Saved data entries
---------------

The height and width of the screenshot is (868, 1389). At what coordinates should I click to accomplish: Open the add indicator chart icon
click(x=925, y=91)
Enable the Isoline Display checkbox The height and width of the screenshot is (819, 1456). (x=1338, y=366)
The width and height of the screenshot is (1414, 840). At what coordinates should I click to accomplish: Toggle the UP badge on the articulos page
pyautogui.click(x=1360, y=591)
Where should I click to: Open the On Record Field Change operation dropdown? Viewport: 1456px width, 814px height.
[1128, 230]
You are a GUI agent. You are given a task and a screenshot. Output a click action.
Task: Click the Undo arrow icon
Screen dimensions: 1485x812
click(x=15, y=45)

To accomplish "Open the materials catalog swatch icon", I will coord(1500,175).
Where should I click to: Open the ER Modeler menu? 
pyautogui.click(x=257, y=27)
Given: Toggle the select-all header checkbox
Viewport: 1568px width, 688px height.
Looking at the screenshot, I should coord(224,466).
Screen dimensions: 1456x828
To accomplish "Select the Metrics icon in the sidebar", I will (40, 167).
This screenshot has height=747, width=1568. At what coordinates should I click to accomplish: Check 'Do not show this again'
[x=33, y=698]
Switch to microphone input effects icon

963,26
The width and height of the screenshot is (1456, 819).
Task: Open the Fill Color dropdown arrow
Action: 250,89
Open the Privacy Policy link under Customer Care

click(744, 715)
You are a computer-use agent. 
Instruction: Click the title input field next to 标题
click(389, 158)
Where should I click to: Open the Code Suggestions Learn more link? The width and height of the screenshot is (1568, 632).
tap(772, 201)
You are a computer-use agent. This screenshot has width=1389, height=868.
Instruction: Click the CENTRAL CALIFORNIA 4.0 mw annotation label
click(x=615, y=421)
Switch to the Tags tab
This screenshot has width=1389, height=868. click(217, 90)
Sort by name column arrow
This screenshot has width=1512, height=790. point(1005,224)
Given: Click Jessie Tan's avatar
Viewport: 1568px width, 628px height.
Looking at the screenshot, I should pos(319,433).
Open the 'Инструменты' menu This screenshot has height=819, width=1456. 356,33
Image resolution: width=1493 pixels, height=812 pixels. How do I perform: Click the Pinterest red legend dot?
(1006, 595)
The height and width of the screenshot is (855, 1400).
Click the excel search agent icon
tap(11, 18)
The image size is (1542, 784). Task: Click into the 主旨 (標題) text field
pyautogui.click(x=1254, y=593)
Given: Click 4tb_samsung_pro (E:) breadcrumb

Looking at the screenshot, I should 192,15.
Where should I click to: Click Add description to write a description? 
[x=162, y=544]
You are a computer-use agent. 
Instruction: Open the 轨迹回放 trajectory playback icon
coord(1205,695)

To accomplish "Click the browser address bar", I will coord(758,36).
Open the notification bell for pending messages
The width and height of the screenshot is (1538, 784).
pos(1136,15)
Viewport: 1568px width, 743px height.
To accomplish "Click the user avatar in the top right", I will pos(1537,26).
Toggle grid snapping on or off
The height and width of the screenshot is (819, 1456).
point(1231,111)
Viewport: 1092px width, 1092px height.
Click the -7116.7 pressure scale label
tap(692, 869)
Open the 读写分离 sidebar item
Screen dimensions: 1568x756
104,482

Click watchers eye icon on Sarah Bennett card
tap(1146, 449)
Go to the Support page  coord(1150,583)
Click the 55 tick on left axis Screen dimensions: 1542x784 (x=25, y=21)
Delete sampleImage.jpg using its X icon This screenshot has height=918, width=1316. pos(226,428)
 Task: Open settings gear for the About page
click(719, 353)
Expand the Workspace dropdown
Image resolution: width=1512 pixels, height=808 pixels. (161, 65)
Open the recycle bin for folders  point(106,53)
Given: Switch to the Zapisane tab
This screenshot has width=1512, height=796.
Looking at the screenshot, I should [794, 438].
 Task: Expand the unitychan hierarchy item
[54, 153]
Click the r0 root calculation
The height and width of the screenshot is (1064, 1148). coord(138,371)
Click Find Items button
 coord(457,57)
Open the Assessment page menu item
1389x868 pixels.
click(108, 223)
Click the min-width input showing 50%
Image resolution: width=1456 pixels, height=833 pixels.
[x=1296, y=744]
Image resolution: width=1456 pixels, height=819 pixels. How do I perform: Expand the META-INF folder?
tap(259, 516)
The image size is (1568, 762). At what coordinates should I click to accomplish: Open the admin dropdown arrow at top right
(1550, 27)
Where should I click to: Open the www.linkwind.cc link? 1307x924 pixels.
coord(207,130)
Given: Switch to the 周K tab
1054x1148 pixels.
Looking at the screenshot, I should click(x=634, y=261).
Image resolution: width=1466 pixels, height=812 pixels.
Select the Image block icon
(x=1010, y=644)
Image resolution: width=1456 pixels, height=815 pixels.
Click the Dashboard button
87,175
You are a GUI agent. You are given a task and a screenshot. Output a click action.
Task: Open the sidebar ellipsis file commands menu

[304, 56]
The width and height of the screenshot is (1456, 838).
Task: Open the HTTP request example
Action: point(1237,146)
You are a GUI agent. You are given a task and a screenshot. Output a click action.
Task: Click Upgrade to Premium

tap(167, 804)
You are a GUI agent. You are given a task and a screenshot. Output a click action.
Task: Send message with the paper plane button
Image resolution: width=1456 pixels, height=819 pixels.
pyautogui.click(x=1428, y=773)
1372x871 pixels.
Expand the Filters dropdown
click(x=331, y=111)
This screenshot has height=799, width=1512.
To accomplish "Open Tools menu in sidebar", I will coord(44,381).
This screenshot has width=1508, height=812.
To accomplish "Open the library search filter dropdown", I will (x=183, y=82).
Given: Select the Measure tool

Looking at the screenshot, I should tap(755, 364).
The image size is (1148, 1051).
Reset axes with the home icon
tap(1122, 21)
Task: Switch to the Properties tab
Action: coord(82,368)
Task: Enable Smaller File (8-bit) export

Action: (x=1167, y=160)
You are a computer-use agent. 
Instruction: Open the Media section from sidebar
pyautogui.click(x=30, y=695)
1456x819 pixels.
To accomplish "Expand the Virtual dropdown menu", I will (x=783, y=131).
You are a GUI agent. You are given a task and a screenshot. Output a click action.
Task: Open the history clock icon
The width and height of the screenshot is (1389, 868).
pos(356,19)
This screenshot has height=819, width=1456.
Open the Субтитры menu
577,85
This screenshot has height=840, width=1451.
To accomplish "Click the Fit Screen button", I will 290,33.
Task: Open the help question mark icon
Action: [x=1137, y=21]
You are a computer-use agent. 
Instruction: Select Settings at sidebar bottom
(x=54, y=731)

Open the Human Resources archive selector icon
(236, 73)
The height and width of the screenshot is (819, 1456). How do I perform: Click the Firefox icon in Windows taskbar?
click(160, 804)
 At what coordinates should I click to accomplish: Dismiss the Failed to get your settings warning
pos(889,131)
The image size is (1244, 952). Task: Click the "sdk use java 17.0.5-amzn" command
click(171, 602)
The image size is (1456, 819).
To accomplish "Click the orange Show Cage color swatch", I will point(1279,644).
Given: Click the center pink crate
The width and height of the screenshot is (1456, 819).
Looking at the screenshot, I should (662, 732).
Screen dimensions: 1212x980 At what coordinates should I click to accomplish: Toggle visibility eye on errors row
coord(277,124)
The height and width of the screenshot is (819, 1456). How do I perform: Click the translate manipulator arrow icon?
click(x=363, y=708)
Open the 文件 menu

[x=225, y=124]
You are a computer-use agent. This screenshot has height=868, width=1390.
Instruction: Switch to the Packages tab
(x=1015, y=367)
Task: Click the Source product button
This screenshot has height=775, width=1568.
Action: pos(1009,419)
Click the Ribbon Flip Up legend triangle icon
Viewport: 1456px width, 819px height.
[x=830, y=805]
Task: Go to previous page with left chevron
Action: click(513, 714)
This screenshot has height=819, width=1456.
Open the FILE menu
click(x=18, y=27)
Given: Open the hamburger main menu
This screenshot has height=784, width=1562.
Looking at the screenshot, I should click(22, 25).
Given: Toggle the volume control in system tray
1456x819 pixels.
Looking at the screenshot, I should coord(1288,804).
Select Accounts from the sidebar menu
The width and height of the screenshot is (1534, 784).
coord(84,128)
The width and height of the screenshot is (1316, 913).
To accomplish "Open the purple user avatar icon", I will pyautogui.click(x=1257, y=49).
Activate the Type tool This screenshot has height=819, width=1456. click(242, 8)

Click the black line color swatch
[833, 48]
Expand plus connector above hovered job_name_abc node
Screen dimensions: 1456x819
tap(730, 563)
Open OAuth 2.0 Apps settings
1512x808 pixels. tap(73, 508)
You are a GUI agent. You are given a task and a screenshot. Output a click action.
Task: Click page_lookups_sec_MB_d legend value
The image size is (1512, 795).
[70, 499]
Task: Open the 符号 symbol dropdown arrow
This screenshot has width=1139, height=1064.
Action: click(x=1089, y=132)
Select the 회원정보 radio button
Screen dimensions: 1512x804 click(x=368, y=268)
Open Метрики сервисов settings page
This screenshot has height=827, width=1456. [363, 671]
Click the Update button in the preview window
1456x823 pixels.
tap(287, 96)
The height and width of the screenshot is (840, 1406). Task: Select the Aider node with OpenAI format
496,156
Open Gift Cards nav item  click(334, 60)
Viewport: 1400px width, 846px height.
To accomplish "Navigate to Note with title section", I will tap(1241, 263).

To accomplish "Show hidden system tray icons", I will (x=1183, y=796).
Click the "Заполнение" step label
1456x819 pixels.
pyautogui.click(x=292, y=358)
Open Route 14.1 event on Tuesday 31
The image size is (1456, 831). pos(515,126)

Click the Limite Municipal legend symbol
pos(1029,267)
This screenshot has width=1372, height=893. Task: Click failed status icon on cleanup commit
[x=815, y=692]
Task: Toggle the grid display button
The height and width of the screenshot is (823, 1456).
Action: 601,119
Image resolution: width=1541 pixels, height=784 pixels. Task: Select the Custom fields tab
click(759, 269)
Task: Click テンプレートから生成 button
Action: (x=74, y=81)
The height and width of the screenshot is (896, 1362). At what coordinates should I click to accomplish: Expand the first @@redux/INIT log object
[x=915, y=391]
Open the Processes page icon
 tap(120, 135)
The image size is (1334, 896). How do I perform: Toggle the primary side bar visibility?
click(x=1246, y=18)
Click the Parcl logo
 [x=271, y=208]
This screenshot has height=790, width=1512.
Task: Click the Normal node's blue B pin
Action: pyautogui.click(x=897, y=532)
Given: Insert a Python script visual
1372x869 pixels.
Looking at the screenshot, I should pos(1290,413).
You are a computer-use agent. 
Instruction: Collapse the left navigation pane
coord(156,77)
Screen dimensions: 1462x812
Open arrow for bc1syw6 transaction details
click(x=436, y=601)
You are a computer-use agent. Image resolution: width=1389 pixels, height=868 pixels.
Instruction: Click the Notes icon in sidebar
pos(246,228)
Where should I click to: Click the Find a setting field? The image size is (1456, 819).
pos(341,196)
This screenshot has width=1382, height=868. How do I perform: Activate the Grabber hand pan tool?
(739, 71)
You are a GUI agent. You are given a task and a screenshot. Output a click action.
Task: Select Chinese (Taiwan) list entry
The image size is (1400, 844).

---------------

Starting with the first line above and ending with the line that holds "agent. This screenshot has width=1389, height=868.", restate each line word for word and add nothing else.

Output of the task —
The height and width of the screenshot is (868, 1389). At what coordinates should I click to accomplish: Open the add indicator chart icon
click(x=925, y=91)
Enable the Isoline Display checkbox The height and width of the screenshot is (819, 1456). (x=1338, y=366)
The width and height of the screenshot is (1414, 840). At what coordinates should I click to accomplish: Toggle the UP badge on the articulos page
pyautogui.click(x=1360, y=591)
Where should I click to: Open the On Record Field Change operation dropdown? Viewport: 1456px width, 814px height.
[1128, 230]
You are a GUI agent. You are given a task and a screenshot. Output a click action.
Task: Click the Undo arrow icon
Screen dimensions: 1485x812
click(x=15, y=45)

To accomplish "Open the materials catalog swatch icon", I will coord(1500,175).
Where should I click to: Open the ER Modeler menu? 
pyautogui.click(x=257, y=27)
Given: Toggle the select-all header checkbox
Viewport: 1568px width, 688px height.
Looking at the screenshot, I should coord(224,466).
Screen dimensions: 1456x828
To accomplish "Select the Metrics icon in the sidebar", I will (40, 167).
This screenshot has height=747, width=1568. At what coordinates should I click to accomplish: Check 'Do not show this again'
[x=33, y=698]
Switch to microphone input effects icon

963,26
The width and height of the screenshot is (1456, 819).
Task: Open the Fill Color dropdown arrow
Action: 250,89
Open the Privacy Policy link under Customer Care

click(744, 715)
You are a computer-use agent. 
Instruction: Click the title input field next to 标题
click(389, 158)
Where should I click to: Open the Code Suggestions Learn more link? The width and height of the screenshot is (1568, 632).
tap(772, 201)
You are a computer-use agent. This screenshot has width=1389, height=868.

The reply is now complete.